▶ _Problem requirements_:
Pictures aside, copy exactly each line from the one that holds "This screenshot has height=812, width=1024." through the last line of the records below.

Saved entries
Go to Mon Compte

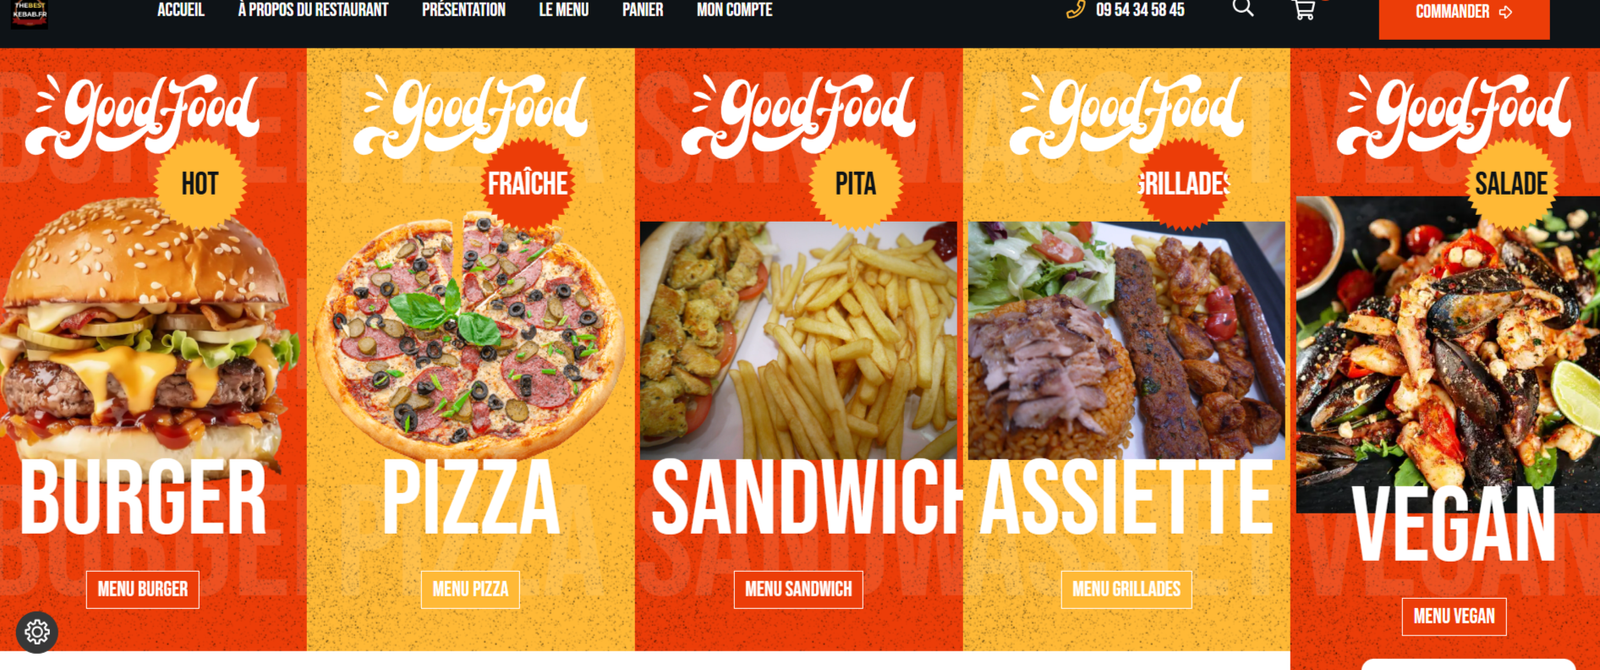[x=735, y=10]
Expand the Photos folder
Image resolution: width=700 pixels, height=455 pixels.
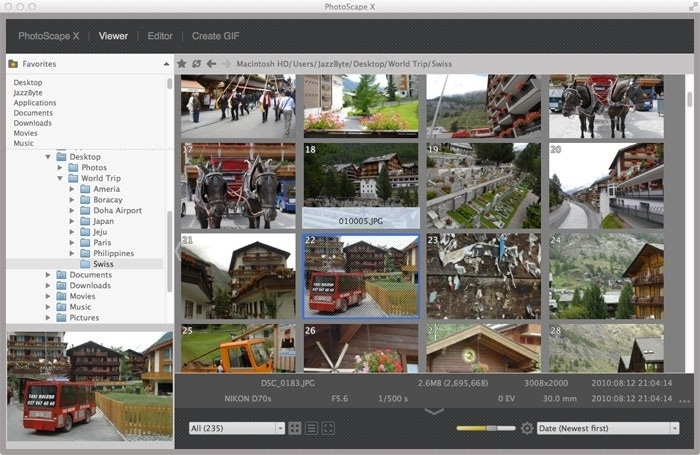click(x=60, y=167)
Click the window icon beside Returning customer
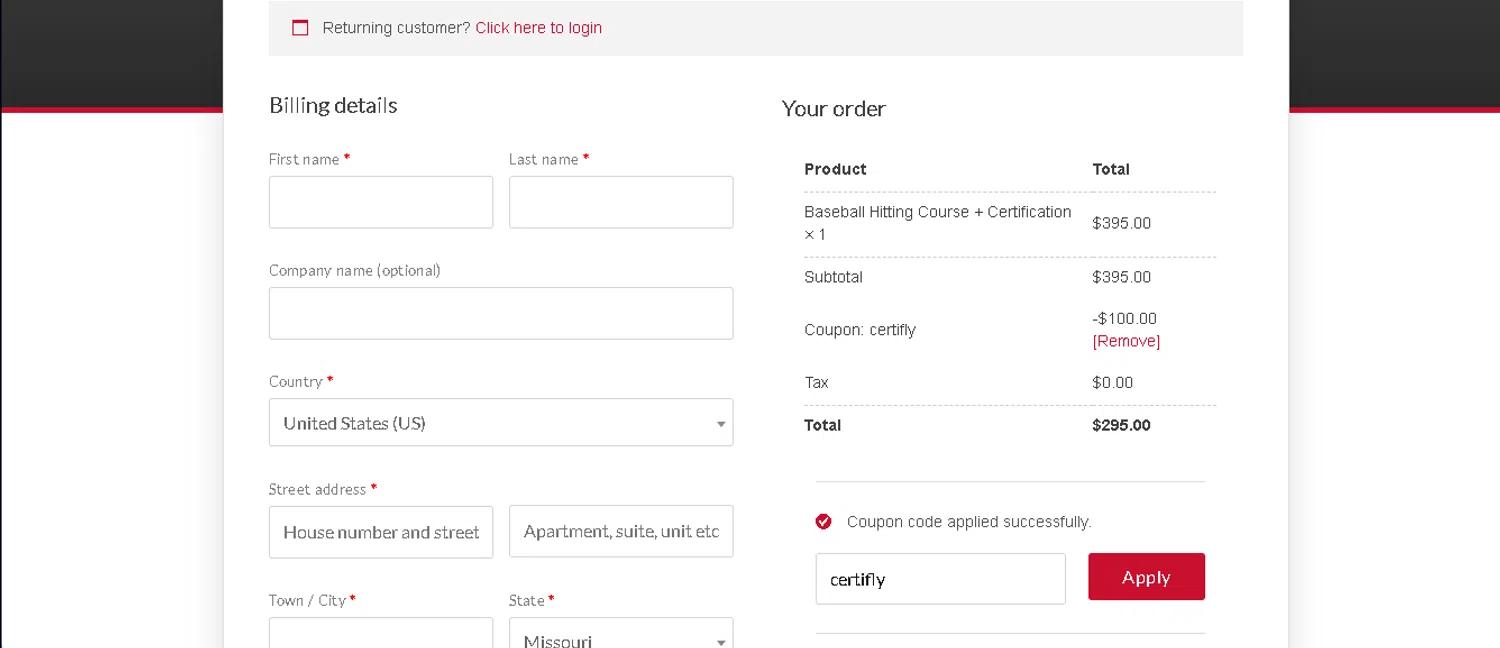 300,28
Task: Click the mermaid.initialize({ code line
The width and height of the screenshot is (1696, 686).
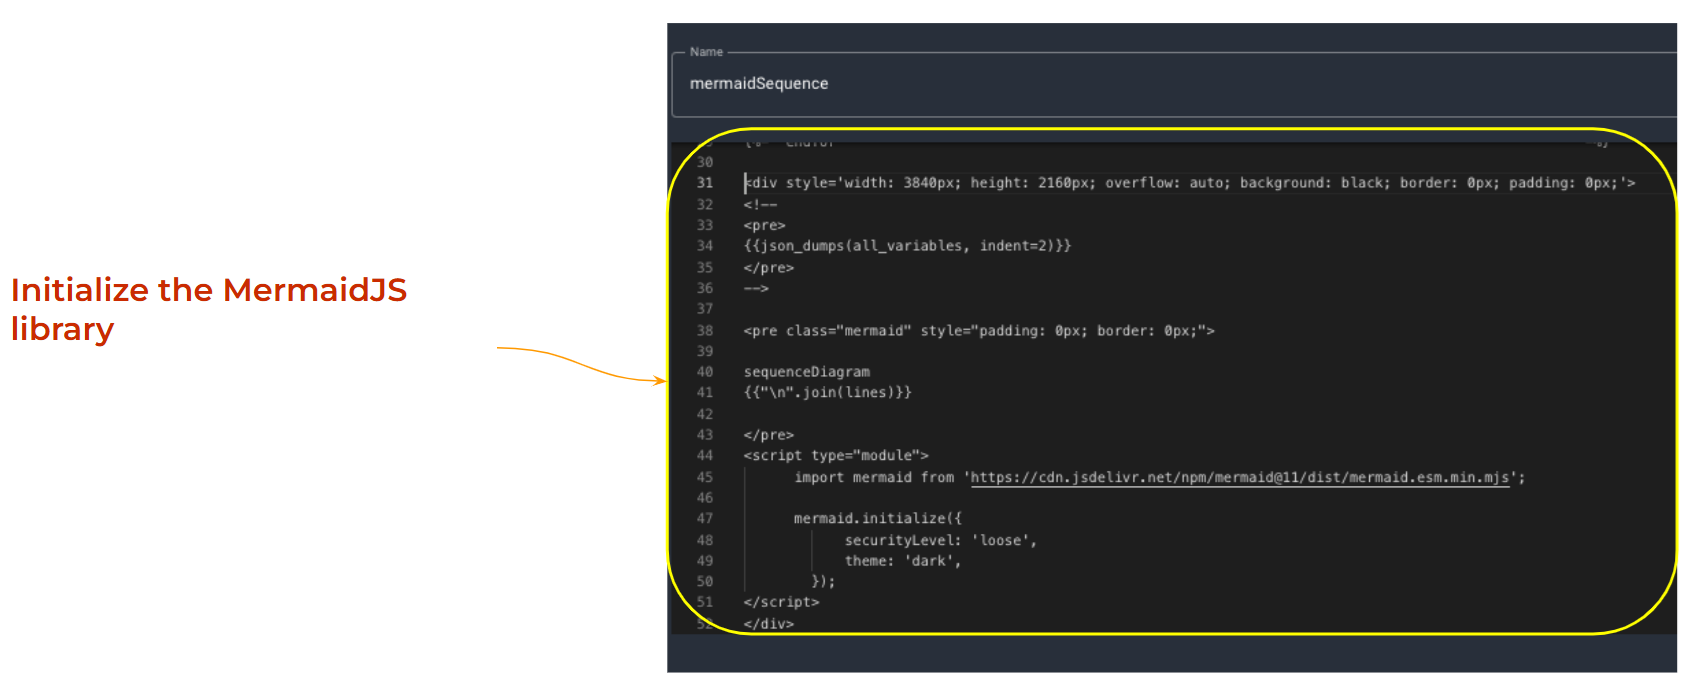Action: pos(877,519)
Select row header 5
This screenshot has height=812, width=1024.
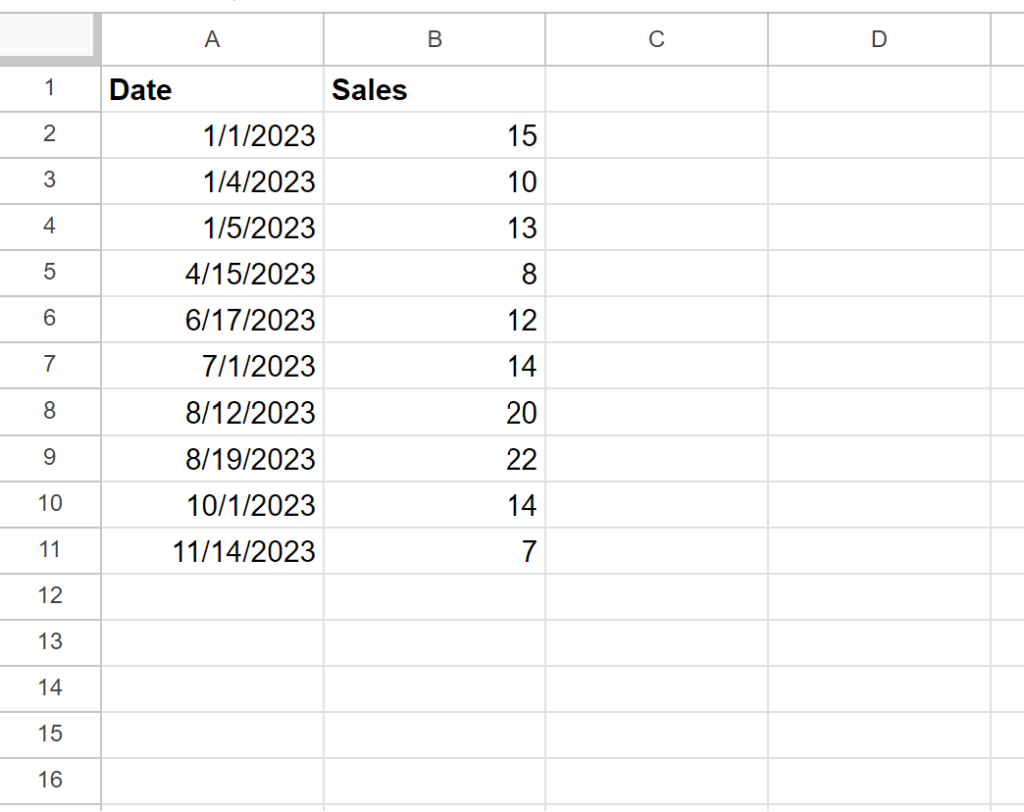50,274
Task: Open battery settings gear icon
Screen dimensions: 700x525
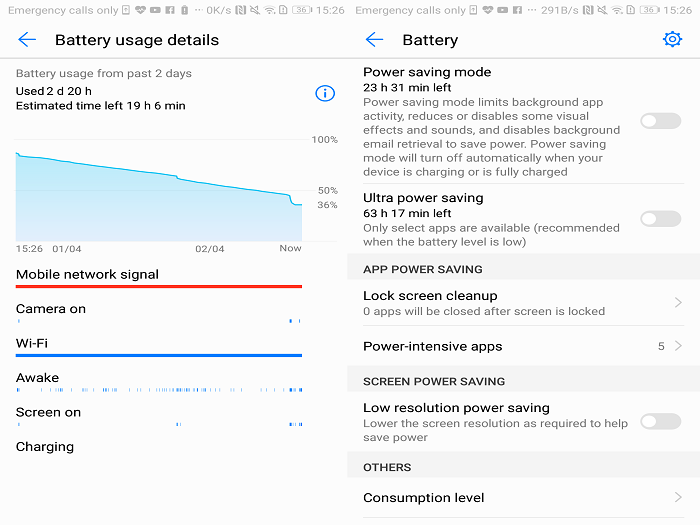Action: click(x=672, y=39)
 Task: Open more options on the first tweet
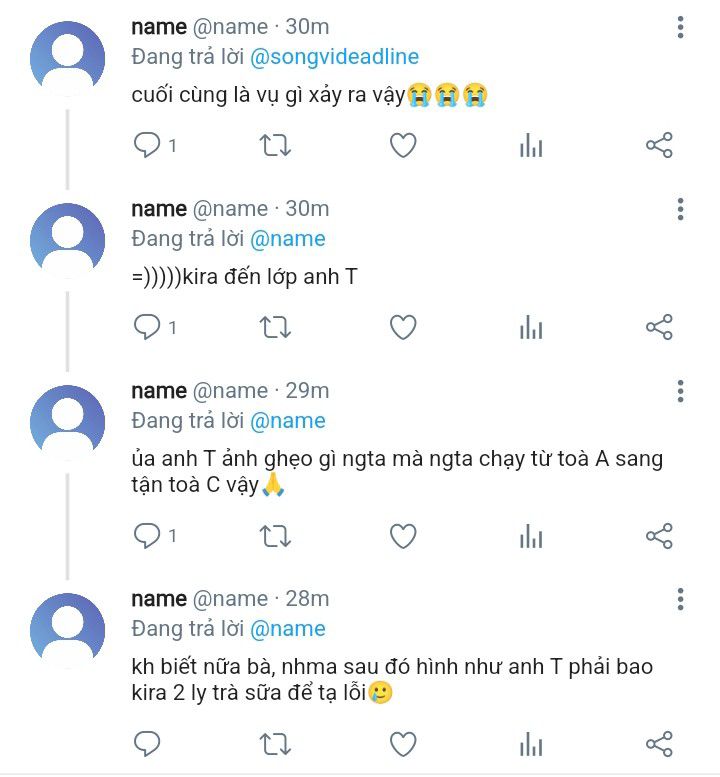pyautogui.click(x=680, y=27)

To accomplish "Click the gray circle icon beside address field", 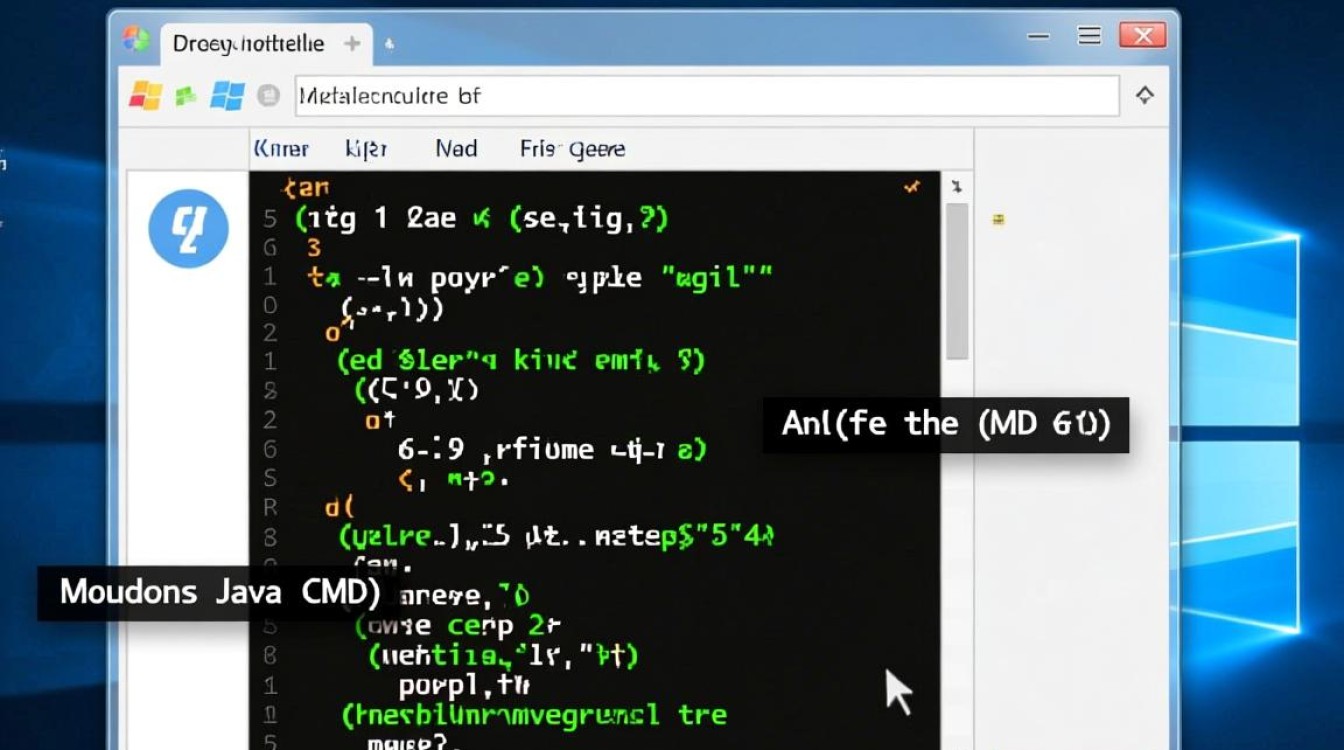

▶ _Exercise solution_:
This screenshot has height=812, width=1024.
50,274
Task: Open battery settings gear icon
Screen dimensions: 700x525
Action: click(x=672, y=39)
 Task: Open more options on the first tweet
pyautogui.click(x=680, y=27)

To accomplish "Click the gray circle icon beside address field", 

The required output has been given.